Global License Plate Dataset

Siddharth Agrawal
2024-03-22
Abstract:In the pursuit of advancing the state-of-the-art (SOTA) in road safety, traffic monitoring, surveillance, and logistics automation, we introduce the Global License Plate Dataset (GLPD). The dataset consists of over 5 million images, including diverse samples captured from 74 countries with meticulous annotations, including license plate characters, license plate segmentation masks, license plate corner vertices, as well as vehicle make, colour, and model. We also include annotated data on more classes, such as pedestrians, vehicles, roads, etc. We include a statistical analysis of the dataset, and provide baseline efficient and accurate models. The GLPD aims to be the primary benchmark dataset for model development and finetuning for license plate recognition.
Computer Vision and Pattern Recognition
What problem does this paper attempt to address?
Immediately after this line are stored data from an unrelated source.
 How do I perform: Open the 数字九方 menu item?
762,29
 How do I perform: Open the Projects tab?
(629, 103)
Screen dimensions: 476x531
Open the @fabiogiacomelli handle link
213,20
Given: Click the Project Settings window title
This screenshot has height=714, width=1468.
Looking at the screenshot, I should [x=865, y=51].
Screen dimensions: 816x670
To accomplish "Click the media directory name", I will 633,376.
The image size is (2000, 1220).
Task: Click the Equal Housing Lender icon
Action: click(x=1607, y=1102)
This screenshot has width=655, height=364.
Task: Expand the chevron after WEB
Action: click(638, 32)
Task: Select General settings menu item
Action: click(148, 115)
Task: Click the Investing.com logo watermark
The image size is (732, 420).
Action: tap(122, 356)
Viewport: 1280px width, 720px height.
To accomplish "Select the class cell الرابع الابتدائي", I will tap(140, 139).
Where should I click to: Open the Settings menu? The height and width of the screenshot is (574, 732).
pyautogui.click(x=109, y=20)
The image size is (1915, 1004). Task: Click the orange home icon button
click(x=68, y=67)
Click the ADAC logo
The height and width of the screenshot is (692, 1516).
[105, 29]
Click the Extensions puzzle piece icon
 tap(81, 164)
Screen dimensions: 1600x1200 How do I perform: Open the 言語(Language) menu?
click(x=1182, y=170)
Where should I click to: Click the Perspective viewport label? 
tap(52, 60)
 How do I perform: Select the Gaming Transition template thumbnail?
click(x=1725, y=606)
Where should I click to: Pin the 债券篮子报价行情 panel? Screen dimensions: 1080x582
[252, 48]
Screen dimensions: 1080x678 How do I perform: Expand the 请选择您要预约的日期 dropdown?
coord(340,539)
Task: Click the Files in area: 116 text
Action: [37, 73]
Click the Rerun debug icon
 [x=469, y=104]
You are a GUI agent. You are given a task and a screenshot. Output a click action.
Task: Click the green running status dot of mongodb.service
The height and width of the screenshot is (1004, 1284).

This paper introduces a large-scale dataset called Global License Plate Dataset (GLPD) that aims to promote the development of automatic license plate recognition technology in the fields of road safety, traffic monitoring, surveillance, and logistics automation. GLPD contains over 5 million images from 74 countries, with detailed annotations such as license plate characters, license plate segmentation masks, license plate vertices, as well as vehicle brand, color, and model information. In addition, the dataset covers more categories such as pedestrians, vehicles, and roads. The researchers analyzed the limitations of existing datasets, such as small scale, lack of regional representation, and limited diversity in fonts and formats, which restrict the performance of models in real-world environments. GLPD addresses these limitations by including various environmental conditions, different languages and scripts, non-standard installation methods, and extreme scale variations, aiming to become a primary benchmark dataset for the development and fine-tuning of license plate recognition models. The Methods section describes the data collection process, primarily obtained from Platesmania.com, as well as the data annotation and verification methods. The paper also provides detailed evaluation metrics, including mean Average Precision (mAP) and end-to-end recognition accuracy. YOLOv5 was used for the detection task during model training, as well as PARSeq and CRNN for the recognition task. The Ethics Considerations and Limitations section discusses privacy protection measures, such as face blurring and watermarking, as well as efforts to balance the sample quantities of different categories in the dataset to reduce potential biases. In summary, the problem addressed by this paper is to create a large-scale, diverse, and challenging global license plate dataset to facilitate the development of more accurate and robust license plate recognition models and improve their performance in real-world applications.